As I have a personal interest in this particular field, I contacted Dr Daniel Nightingale who had now taken the technique to the USA and was residing and practising in Phoenix, Arizona, after some discussions, he agreed to train me in this specific field for which I am incredibly grateful.
Using his techniques, I have had incredible success in improving the quality of life for my clients and it is not unusual to see a 4/5 point difference out of 30 in their MMSE scores within the first 5 sessions. It is my wish that science may find a cure and means to reverse the neuro-degeneration in this specific client group, rather sooner than later. However, at this time the best I can do is to improve the quality of life and by so doing, often extending life.
The use of this technique is 45 min to 1 hour weekly sessions over a period of 9 months and works best with clients up to and including some in the 5th stage of impairment. Although I do assesment tests such as the MMSE and GDS, I do require a letter from the medical professional currently treating the patient/client.
I am well aware that the majority of this client group are pensioners and that South African medical aids do not cover hypnotherapy. In order to assist, I hope to train other therapists in these techniques, in various centres throughout South Africa in the near future. Until then however, the best I can do is to make myself available to travel when and where required.
For purposes of time constraints and cost effectiveness, it is recommended that this is to groups, although I realise that this is not always possible. I suggest discussions with care facilities and medical professionals working in this area in order to establish these groups. Unfortunately, our internet in South Africa is too slow and unreliable to offer skype sessions for this client group. Below are graphs that were published findings of the results of treating those living with dementia as opposed to the other treatments.
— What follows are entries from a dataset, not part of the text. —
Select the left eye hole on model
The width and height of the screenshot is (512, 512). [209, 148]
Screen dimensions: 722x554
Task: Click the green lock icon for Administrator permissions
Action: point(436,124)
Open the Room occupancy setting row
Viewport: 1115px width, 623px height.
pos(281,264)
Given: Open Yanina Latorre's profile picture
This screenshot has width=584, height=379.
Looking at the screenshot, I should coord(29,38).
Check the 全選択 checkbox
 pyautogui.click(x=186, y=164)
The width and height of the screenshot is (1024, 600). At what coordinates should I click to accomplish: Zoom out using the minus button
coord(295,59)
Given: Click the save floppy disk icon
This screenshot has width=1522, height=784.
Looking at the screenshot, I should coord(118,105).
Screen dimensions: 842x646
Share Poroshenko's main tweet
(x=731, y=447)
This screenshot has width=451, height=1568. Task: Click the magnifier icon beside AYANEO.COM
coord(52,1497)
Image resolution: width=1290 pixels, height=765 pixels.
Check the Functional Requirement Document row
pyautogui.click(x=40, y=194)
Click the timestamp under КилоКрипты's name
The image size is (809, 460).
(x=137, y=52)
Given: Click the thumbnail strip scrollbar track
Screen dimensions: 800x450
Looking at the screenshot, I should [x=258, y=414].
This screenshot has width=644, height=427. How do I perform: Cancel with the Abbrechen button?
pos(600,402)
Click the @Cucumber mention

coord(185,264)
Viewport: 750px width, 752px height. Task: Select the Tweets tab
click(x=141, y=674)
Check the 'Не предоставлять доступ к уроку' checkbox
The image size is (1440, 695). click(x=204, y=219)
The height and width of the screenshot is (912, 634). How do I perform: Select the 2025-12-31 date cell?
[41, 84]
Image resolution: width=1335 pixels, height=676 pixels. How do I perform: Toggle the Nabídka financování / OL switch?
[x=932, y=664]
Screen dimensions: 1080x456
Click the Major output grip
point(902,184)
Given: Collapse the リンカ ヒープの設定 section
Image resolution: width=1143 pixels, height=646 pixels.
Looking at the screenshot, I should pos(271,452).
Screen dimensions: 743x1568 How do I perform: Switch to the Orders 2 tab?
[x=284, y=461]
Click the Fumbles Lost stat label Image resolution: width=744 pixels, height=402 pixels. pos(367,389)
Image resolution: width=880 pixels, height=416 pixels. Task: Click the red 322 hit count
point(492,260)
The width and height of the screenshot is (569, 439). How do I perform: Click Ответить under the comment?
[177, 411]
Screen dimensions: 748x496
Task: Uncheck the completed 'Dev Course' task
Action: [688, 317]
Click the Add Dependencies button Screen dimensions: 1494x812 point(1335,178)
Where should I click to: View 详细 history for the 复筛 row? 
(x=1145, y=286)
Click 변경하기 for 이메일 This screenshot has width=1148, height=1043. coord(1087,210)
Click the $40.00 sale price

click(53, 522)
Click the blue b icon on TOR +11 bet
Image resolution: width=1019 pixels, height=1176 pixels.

Of the 100 different types of dementia’s, Alzheimer’s is the most common and accounts for 60% of dementia cases. Vascular dementia, the 2nd most common accounts for around 30% and the other 10% is made up of the remaining different types such as Lewy body dementia (most common of the balance). Various other Dementia’s such as Parkinson’s disease, Huntingtons disease, Pugelistica, CADASIL (cerebral autosomil dominant arteriopathy with supportical infarct and lucoencopathy), etc.
Dementia is a neuro-degenerative disease which can be categorised into 2 different type: Primary and Secondary Dementia. Primary dementia’s are incurable whilst some of the secondary dementia’s are curable and result from side effects from different medications and other causes. Wilsons disease (too much copper in the blood) is one of the secondary dementia’s which is curable. For dementia to be considered as a diagnosis, the patient/client needs to have a decline in one of the following areas:- Concentration, Relaxation and/or Motivation together with a decline in either, activities of daily living, Immediate memory, memory of significant life event and socialisation.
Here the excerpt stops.